**TASKS AND EXERCISES**
1. Set down the part of the passage on piracy and downloads between "I'll definitely see" and "content. That's tricky.", inclusive, keeping every word and mark unchanged.
2. Output as a JSON list of strings the lines of the listing between the lines holding "will click(x=46, y=725)." and "Action: pos(18,204)", inclusive, one string per line and blank lines left out.

**PASSAGE SHOWN**
------------------------------------------------

As a 'downloader' I'm still buying a few limited blurays. This is strictly for
the picture quality, but I'm almost done with that. The fact that my bluray
player is so goddamned slow (some discs take a ridiculous amount of time to
start up) and I have to sit through 20 ads or movie announcements, just pushes
me more to 1080p downloads. Although, these are compressed downloads and not
'real' 1080p raw files. But it's just that whole thing that keeps sticking in
my mind which is: I just want to easily watch the movie.

I'll definitely see all this change in my lifetime and I'll some day explain
to my kid how ridiculous it used to be and how he's got it so good now.

------
vbo
Yes, fighting piracy is the wrong way to go about increasing sales, or at the
very least a half assed solution. What's needed is a proper alternative to the
convenience offered by piracy (in terms of effort, not price, as argued in the
article) and once you've got that, ramping up sales becomes a matter of
marketing and piracy becomes a hindrance of variable strength, depending on
how good a job you do.

But I wouldn't argue in favour of "owning" digital content. That's tricky.
What kind of warranties can be offered? What if the service goes out of
business? I'm a big fan of subscription models, but I understand their
complexities (although I also understand averages, so I'm tempted to just say
work the numbers until they are right) and so I'm also in favour of renting
content. That said, once "The Service" is out there, owning may come about
naturally, competing with rentals and subscriptions.

------------------------------------------------

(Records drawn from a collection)
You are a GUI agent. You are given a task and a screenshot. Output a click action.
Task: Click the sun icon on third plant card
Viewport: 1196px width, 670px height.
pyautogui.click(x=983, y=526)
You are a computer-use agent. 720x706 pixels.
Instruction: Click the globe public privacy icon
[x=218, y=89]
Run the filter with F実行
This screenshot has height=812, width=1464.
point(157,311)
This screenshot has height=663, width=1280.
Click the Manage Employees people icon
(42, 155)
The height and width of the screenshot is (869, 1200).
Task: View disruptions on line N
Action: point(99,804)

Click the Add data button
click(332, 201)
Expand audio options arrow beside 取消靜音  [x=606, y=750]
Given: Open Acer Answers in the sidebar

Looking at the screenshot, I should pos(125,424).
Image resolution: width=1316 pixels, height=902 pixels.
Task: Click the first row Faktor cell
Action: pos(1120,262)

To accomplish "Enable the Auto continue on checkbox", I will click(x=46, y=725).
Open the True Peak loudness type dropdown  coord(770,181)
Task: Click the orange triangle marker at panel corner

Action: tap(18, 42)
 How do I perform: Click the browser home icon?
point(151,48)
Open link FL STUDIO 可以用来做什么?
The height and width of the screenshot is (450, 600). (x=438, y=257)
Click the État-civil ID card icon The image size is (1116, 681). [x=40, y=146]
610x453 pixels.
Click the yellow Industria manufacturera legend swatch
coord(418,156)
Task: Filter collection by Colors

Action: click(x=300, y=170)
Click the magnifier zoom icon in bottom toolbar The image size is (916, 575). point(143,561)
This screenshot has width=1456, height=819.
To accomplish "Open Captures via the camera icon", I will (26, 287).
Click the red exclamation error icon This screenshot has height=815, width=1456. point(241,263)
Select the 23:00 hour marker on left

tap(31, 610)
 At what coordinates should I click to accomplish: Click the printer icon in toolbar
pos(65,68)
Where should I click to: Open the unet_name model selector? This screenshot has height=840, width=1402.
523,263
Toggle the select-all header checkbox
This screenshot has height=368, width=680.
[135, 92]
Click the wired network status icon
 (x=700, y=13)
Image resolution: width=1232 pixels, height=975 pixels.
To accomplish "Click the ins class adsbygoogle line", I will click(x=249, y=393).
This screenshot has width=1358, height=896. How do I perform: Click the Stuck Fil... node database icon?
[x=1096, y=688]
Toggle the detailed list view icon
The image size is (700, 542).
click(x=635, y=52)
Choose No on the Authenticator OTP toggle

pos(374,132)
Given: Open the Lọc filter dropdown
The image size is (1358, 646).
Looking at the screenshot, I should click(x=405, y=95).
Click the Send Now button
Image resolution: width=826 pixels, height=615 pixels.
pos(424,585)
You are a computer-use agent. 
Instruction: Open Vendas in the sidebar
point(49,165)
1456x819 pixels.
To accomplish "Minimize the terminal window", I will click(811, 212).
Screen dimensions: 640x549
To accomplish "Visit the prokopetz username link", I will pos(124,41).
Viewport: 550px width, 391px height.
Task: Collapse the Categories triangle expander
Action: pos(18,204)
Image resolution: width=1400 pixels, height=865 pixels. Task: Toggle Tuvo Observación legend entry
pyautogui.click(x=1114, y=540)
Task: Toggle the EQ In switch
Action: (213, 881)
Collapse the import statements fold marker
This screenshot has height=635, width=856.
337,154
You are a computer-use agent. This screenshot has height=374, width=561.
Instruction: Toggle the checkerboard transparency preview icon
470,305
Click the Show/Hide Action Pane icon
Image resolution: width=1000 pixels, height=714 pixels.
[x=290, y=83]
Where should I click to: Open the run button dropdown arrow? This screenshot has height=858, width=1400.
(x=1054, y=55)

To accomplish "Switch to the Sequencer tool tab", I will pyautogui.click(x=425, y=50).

------------------------------------------------

**RESPONSES BY TASK**
1.
I'll definitely see all this change in my lifetime and I'll some day explain
to my kid how ridiculous it used to be and how he's got it so good now.

------
vbo
Yes, fighting piracy is the wrong way to go about increasing sales, or at the
very least a half assed solution. What's needed is a proper alternative to the
convenience offered by piracy (in terms of effort, not price, as argued in the
article) and once you've got that, ramping up sales becomes a matter of
marketing and piracy becomes a hindrance of variable strength, depending on
how good a job you do.

But I wouldn't argue in favour of "owning" digital content. That's tricky.

2.
[
  "To accomplish \"Enable the Auto continue on checkbox\", I will click(x=46, y=725).",
  "Open the True Peak loudness type dropdown  coord(770,181)",
  "Task: Click the orange triangle marker at panel corner",
  "Action: tap(18, 42)",
  " How do I perform: Click the browser home icon?",
  "point(151,48)",
  "Open link FL STUDIO 可以用来做什么?",
  "The height and width of the screenshot is (450, 600). (x=438, y=257)",
  "Click the État-civil ID card icon The image size is (1116, 681). [x=40, y=146]",
  "610x453 pixels.",
  "Click the yellow Industria manufacturera legend swatch",
  "coord(418,156)",
  "Task: Filter collection by Colors",
  "Action: click(x=300, y=170)",
  "Click the magnifier zoom icon in bottom toolbar The image size is (916, 575). point(143,561)",
  "This screenshot has width=1456, height=819.",
  "To accomplish \"Open Captures via the camera icon\", I will (26, 287).",
  "Click the red exclamation error icon This screenshot has height=815, width=1456. point(241,263)",
  "Select the 23:00 hour marker on left",
  "tap(31, 610)",
  " At what coordinates should I click to accomplish: Click the printer icon in toolbar",
  "pos(65,68)",
  "Where should I click to: Open the unet_name model selector? This screenshot has height=840, width=1402.",
  "523,263",
  "Toggle the select-all header checkbox",
  "This screenshot has height=368, width=680.",
  "[135, 92]",
  "Click the wired network status icon",
  " (x=700, y=13)",
  "Image resolution: width=1232 pixels, height=975 pixels.",
  "To accomplish \"Click the ins class adsbygoogle line\", I will click(x=249, y=393).",
  "This screenshot has width=1358, height=896. How do I perform: Click the Stuck Fil... node database icon?",
  "[x=1096, y=688]",
  "Toggle the detailed list view icon",
  "The image size is (700, 542).",
  "click(x=635, y=52)",
  "Choose No on the Authenticator OTP toggle",
  "pos(374,132)",
  "Given: Open the Lọc filter dropdown",
  "The image size is (1358, 646).",
  "Looking at the screenshot, I should click(x=405, y=95).",
  "Click the Send Now button",
  "Image resolution: width=826 pixels, height=615 pixels.",
  "pos(424,585)",
  "You are a computer-use agent. ",
  "Instruction: Open Vendas in the sidebar",
  "point(49,165)",
  "1456x819 pixels.",
  "To accomplish \"Minimize the terminal window\", I will click(811, 212).",
  "Screen dimensions: 640x549",
  "To accomplish \"Visit the prokopetz username link\", I will pos(124,41).",
  "Viewport: 550px width, 391px height.",
  "Task: Collapse the Categories triangle expander",
  "Action: pos(18,204)"
]